Só dessa forma, sustenta, será possível “facilitar escolhas informadas, estimular a adoção de hábitos de consumo mais responsáveis e, em última instância, reforçar a confiança dos consumidores nas marcas verdadeiramente comprometidas com a sustentabilidade”.
Apesar dos obstáculos, para Nassrin Majid não há quaisquer dúvidas sobre a evolução positiva da preocupação dos consumidores para alterarem os seus comportamentos de forma a protegerem o ambiente.
“Mais de metade dos portugueses já integrou práticas de consumo consciente no seu dia a dia, desde a redução do desperdício alimentar, à separação de resíduos, passando pela compra de artigos em segunda mão ou pela opção de reparar em vez de substituir”, aponta a Diretora Geral da ConsumerChoice. “Prova disso é que 69% dos consumidores prefere reparar os seus equipamentos eletrónicos, uma escolha que traduz não apenas preocupação ambiental, mas também racionalidade económica.”
Para a responsável, a economia circular “começa a ganhar espaço nos orçamentos familiares, deixando de ser um conceito abstrato para se tornar numa estratégia prática de poupança e sustentabilidade”. A crescente adoção dessa forma de consumo “evidencia que o consumidor está disponível para mudar, mas que essa mudança não pode acontecer de forma isolada”, diz. Para tal, a transparência, o acesso facilitado e preços justos são “condições essenciais para transformar boas intenções em hábitos consistentes”, acrescenta.
“Na ConsumerChoice acreditamos que o caminho para um consumo sustentável não se constrói apenas com campanhas de sensibilização.

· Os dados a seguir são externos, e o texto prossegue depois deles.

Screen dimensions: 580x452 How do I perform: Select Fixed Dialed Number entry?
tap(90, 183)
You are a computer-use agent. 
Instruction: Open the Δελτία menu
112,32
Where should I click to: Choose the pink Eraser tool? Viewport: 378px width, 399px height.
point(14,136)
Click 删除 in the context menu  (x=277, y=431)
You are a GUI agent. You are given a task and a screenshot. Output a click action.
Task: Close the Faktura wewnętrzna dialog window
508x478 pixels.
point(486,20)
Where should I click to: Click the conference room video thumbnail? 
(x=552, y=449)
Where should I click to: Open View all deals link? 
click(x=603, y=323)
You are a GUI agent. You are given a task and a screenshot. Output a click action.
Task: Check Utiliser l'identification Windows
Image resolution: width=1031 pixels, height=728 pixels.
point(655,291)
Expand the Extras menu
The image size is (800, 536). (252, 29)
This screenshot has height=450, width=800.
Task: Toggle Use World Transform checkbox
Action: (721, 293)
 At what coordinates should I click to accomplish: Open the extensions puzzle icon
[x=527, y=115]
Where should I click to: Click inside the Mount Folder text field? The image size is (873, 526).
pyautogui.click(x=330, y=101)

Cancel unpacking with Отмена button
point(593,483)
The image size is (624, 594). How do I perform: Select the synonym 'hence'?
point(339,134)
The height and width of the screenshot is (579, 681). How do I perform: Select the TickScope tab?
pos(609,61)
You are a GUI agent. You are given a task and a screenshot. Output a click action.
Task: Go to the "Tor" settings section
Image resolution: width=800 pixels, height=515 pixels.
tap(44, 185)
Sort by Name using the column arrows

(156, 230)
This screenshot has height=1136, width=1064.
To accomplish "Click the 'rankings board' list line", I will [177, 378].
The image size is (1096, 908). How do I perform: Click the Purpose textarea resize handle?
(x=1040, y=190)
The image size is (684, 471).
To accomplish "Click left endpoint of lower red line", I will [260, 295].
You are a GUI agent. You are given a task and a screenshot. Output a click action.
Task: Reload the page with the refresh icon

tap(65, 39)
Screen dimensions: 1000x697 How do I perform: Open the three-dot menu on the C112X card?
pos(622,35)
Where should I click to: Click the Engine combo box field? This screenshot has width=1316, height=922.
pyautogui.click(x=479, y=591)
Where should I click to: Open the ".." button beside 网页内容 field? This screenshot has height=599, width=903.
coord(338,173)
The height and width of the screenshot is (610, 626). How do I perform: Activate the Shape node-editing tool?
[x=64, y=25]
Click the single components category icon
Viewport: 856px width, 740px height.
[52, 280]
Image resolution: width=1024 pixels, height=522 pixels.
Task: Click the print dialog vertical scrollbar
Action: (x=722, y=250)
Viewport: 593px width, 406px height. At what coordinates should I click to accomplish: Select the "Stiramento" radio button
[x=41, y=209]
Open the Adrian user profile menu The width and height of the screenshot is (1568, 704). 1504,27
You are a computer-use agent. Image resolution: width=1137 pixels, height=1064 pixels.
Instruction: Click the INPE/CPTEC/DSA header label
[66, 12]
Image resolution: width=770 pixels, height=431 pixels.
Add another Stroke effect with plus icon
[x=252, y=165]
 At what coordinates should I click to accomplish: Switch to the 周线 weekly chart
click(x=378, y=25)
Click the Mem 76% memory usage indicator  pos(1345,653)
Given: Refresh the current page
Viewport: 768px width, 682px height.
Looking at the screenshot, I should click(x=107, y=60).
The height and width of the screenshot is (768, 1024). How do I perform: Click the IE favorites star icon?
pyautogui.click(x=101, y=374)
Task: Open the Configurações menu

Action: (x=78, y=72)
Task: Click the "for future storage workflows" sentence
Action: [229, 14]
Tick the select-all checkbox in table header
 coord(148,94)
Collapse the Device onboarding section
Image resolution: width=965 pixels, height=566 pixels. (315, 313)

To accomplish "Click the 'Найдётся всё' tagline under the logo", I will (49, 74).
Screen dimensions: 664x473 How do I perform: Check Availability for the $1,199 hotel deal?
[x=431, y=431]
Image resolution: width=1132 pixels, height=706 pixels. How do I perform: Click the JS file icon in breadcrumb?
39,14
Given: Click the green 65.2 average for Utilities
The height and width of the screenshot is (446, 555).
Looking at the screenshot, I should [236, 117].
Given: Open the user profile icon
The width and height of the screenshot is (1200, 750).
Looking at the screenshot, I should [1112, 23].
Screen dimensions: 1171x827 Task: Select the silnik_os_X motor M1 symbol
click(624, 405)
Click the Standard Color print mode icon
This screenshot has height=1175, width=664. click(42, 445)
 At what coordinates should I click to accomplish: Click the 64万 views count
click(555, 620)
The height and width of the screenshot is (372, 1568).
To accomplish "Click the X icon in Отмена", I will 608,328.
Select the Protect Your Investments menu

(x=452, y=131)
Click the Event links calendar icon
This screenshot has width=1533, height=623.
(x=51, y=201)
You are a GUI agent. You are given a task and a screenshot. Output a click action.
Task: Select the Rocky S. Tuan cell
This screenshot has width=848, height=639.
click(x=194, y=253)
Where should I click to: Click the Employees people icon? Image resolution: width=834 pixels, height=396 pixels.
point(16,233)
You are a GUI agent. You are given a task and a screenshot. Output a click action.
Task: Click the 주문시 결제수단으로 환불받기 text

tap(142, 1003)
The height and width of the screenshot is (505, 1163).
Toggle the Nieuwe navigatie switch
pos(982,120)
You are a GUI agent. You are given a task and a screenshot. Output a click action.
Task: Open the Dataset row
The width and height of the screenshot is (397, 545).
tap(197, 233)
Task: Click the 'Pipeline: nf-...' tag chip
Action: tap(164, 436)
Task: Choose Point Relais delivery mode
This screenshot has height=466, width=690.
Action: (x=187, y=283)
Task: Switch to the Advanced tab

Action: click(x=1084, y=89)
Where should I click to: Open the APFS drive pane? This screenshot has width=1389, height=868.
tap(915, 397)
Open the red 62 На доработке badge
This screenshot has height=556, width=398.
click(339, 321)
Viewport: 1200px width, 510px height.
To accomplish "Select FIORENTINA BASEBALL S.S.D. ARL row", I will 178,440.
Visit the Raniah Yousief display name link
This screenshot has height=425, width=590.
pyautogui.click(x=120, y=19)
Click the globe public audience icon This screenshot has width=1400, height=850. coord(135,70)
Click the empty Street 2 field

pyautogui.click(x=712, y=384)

Exige também uma responsabilidade acrescida das marcas, que devem assegurar soluções mais acessíveis, credíveis e alinhadas com os valores ambientais e sociais que os consumidores procuram. E é também esse o nosso papel: dar visibilidade e ajudar a comunicar as marcas que estão realmente comprometidas com a sustentabilidade”, declara Nassrin Majid.